5.1 Detection of Point Pathological Variants: Gene-Specific PCR
Current strategies for the specific amplification of CYP21A2 rely on regions that are known to be different from those of the pseudogene, either as targets for restriction sites prior to PCR or PCR-specific primers. Since one of these latter regions is located on exon 3 (where the variant c.332-339del is located in CYP21A2P), an extensively used scheme for the specific amplification of CYP21A2 is obtaining two fragments (one from 5’UTR to exon 3 and another from exon 3 to 3'UTR). However, alleles carrying the variant c.332-339del as a single microconversion would not be detected in this way (neither chimeras, conversions or gene duplications including it), so a third fragment in which the 3’-end is located on the specific site on exon 6 (where the cluster of three variants is harbored in CYP21A2P) can be incorporated (34, 39, 53–56) (Figure 1). This last overlapping fragment allows the PCR-detection of pseudogene-gene chimeras with the breaking point before exon 6.

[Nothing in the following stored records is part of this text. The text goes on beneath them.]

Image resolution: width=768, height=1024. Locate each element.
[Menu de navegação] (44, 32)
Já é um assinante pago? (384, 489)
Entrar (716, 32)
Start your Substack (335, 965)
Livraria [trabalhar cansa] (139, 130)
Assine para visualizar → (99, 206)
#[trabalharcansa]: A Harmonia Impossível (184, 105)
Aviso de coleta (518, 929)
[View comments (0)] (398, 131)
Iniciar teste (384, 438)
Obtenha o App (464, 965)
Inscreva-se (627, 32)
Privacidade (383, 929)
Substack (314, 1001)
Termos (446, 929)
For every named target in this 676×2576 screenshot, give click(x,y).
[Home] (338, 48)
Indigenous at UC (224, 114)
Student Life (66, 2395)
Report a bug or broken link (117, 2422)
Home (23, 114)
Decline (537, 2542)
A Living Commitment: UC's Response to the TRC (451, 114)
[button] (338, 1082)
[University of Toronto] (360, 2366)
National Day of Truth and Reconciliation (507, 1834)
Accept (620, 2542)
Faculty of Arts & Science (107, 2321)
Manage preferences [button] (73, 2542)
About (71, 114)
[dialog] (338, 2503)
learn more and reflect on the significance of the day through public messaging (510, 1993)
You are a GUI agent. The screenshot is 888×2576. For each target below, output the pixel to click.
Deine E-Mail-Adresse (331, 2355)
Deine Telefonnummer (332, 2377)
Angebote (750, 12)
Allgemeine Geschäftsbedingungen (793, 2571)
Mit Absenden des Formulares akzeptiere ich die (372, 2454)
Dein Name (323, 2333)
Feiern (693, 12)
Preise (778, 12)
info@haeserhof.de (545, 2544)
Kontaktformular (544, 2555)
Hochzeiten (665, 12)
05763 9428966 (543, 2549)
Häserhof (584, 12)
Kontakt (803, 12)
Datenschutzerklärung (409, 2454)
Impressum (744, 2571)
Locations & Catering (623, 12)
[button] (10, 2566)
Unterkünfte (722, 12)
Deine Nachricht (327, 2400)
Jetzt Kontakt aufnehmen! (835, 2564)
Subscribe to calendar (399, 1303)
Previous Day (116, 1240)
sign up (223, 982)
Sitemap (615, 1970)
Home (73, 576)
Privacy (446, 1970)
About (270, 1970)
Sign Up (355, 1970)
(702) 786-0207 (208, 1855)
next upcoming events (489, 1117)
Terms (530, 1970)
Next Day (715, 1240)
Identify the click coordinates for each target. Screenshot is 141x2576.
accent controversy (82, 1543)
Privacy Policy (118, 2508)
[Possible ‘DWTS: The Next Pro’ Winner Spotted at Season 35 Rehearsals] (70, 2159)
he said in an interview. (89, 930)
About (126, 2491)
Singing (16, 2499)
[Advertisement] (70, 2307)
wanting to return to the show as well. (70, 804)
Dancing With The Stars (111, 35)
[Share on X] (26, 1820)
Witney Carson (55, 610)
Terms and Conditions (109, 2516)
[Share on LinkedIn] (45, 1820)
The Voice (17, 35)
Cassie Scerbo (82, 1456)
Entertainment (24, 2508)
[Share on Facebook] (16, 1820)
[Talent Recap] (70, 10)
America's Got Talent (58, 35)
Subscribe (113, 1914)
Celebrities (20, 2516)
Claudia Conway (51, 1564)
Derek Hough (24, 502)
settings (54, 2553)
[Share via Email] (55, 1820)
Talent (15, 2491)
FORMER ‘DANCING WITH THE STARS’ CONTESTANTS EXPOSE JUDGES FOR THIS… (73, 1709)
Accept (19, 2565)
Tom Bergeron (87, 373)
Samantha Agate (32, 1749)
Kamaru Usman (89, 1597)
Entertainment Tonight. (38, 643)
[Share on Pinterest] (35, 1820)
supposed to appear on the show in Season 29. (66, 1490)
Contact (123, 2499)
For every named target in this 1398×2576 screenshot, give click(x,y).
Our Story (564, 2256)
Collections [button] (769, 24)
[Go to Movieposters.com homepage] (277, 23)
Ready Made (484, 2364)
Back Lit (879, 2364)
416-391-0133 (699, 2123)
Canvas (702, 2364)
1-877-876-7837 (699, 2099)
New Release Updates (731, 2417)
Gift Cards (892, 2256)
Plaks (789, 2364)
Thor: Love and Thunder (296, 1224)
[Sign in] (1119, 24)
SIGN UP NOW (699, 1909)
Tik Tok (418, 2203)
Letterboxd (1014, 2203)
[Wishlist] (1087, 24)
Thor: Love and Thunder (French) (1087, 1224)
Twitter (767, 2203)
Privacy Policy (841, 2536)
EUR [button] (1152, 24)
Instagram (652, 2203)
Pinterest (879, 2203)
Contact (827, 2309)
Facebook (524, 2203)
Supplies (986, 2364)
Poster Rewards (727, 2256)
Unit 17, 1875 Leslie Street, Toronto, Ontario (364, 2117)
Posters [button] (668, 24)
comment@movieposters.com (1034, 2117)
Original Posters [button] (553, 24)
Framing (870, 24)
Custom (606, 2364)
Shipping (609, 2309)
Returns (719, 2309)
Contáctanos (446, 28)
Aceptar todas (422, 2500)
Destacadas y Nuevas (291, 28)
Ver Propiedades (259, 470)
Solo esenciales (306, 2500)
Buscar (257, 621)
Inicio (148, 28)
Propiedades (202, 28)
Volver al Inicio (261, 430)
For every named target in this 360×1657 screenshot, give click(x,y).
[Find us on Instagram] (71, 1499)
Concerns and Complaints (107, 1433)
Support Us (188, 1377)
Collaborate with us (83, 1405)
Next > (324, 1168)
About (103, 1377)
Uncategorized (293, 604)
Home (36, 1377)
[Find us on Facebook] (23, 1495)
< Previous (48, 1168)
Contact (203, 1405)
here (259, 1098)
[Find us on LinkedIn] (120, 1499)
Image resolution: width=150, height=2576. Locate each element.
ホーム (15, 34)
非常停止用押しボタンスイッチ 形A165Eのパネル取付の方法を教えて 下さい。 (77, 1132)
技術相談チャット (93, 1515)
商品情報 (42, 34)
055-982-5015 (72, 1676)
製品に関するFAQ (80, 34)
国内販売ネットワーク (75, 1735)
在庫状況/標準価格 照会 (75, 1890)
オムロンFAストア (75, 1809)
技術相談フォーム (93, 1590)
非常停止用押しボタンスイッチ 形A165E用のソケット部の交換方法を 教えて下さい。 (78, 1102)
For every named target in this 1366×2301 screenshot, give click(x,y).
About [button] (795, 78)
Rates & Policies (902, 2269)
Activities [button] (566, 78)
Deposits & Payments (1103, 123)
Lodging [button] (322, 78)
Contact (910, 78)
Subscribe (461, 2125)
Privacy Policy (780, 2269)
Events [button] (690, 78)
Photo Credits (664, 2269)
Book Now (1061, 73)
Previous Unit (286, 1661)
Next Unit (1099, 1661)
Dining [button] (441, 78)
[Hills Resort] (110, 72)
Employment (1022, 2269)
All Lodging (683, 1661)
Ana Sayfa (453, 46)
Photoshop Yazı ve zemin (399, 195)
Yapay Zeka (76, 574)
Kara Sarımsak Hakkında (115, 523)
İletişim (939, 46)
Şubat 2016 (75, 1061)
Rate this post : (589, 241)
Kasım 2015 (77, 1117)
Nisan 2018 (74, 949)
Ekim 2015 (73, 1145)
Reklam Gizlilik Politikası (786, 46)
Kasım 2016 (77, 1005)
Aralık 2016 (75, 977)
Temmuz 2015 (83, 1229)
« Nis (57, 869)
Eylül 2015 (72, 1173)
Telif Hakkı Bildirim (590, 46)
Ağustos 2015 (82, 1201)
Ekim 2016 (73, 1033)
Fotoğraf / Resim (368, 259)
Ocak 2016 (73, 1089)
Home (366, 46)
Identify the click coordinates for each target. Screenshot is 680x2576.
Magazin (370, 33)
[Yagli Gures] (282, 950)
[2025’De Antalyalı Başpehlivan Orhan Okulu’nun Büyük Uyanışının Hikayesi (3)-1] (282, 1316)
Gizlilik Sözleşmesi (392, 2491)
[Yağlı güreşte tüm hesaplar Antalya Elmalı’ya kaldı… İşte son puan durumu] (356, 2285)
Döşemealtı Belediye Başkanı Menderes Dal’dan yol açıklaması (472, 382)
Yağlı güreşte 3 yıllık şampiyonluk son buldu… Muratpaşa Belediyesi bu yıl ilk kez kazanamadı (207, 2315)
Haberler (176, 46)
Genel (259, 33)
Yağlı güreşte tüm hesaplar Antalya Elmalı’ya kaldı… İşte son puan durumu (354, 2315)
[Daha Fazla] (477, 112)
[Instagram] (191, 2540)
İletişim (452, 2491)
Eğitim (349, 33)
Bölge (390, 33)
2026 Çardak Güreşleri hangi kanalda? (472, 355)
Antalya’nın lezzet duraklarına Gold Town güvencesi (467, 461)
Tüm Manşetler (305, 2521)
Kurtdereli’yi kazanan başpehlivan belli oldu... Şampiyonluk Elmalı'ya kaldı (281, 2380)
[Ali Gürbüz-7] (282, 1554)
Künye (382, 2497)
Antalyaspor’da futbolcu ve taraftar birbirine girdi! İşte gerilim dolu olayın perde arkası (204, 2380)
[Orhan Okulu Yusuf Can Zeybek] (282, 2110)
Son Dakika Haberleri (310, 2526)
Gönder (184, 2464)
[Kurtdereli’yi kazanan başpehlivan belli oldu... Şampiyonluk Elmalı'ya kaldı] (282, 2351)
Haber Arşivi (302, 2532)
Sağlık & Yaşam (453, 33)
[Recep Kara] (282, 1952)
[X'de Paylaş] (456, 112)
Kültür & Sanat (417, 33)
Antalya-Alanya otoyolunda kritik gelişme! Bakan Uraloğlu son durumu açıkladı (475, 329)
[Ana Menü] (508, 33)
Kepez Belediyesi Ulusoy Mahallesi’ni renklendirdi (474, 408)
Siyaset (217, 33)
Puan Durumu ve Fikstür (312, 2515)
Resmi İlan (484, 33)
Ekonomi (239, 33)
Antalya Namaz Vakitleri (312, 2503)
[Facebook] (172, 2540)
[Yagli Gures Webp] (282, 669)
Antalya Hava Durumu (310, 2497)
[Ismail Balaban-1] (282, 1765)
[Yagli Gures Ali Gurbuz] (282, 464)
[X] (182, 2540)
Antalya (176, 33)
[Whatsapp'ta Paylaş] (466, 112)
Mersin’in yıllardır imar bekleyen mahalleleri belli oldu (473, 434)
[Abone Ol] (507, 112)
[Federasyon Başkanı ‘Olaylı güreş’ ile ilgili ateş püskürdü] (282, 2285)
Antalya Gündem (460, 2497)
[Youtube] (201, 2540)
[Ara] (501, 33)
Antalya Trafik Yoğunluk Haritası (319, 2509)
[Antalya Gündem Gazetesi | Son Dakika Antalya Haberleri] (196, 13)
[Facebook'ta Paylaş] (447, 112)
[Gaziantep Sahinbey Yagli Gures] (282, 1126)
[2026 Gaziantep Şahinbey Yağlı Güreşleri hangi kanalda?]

Recurrent variants (Figure 1) may be investigated in a first screening performed by allele-specific oligonucleotide hybridization or SNaPshot minisequencing, although they and other point variants are detected with Sanger sequencing on these gene-specific fragments. Whole gene sequencing must guarantee an accurate interpretation based on well-documented alterations due to the lack of complete knowledge regarding the impact of every variant in this small but polymorphic gene. In vitro analyses (57–59) and/or models investigation (60–62) should support the involvement of new variants, but only clinical validation in different populations and genotypes will confirm their causality.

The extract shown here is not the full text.